Alternativas para reduzir o analfabetismo funcional no Brasil
Enviada em 09/03/2021
Na Filosofia, o pensador Platão criou a “Alegoria da Caverna”, a qual exemplificava como o ser humano é capaz de se libertar por meio do conhecimento.Mesmo séculos depois, essa teoria ainda é útil para analisar problemas sociais, principalmente os relacionados à educação, como o analfabetismo. Tal problema nacional, embora apresente melhoras gradativas, ainda é um forte indicador de que o país precisa melhorar seu sistema educacional. Nesse sentido, o analfabetismo funcional brasileiro é fruto de uma grande ausência de possibilidades, visto que a maioria dos analfabetos sofre forte exclusão social, bem como essa parcela ainda carece de oportunidades para mudar tal situação.

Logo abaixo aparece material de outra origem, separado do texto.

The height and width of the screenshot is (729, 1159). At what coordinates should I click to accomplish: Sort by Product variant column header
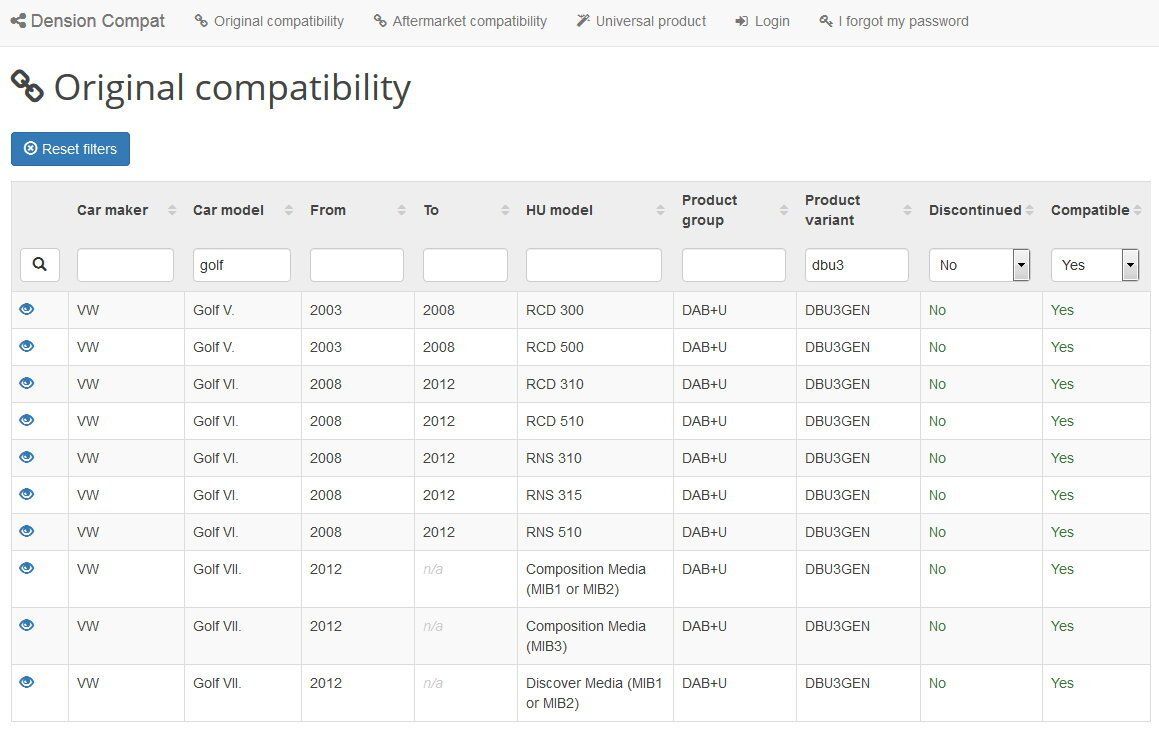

Em primeira análise, a forte exclusão social que esse grupo sofre é um desafio a ser combatido. Apesar de muitos brasileiros saberem que essa questão não é culpa dos afetados, eles continuam a desdenhar dessa problemática, pois não são afetados por ele. Sob essa ótica, a música “Classe Média”, do cantor Max Gonzaga, aborda esse assunto ao mostrar que a mediocracia se interessa mais em parecer com os ricos do que em se preocupar com os pobres e tentar ajudá-los, pois não querem ser mal vistos pela alta classe, quando têm muito mais em comum com a classe baixa do que com a burguesia. Nesse contexto, pode-se inferir que o individualismo e a exclusão da parcela analfabeta acarretam uma nova forma de preconceito, de modo que a discriminam, mas suas realidades no âmbito educacional não são tão diferentes como pensa a classe média. Desse modo, a discriminação e a exclusão são ocasionadas pela falta de empatia vinda de próprios comuns, como é mostrado na música de Max Gonzaga.
Ademais, há ainda grande carência por parte dos iletrados para conseguirem mudar suas situações. Em sua obra “República”, Platão desenvolveu a chamada “Alegoria da Caverna”, que explica que o homem pode se libertar da escravidão por meio da verdade, que é o conhecimento. Entretanto, na atual realidade, poucos têm acesso a essa libertação, de modo que reduz as oportunidades de demais parcelas de também poderem ter uma educação de qualidade. Nesse âmbito,percebe-se que, enquanto poucos cidadãos têm condições de acessar com facilidade o caminho para o conhecimento, outros ficam sujeitos às mazelas de um sistema injusto.Dessa maneira, em uma sociedade devidamente amparada, a “Alegoria da Caverna” poderia ser igualitariamente aplicada, o que diverge do cenário nacional.
Portanto, é preciso que esse desafio brasileiro seja tratado com a veemência adequada.Nessa perspectiva, é necessário que o Ministério da Educação aumente os incentivos nas escolas de iniciativas que visem ao vínculo do aluno com a instituição.Tal iniciativa será feita por meio de bons profissionais que fornecerão uma organização de qualidade,assim,para reduzir o analfabetismo funcional e formar um país de oportunidades para todos, o Brasil se aproximará da condição de poder igualitária.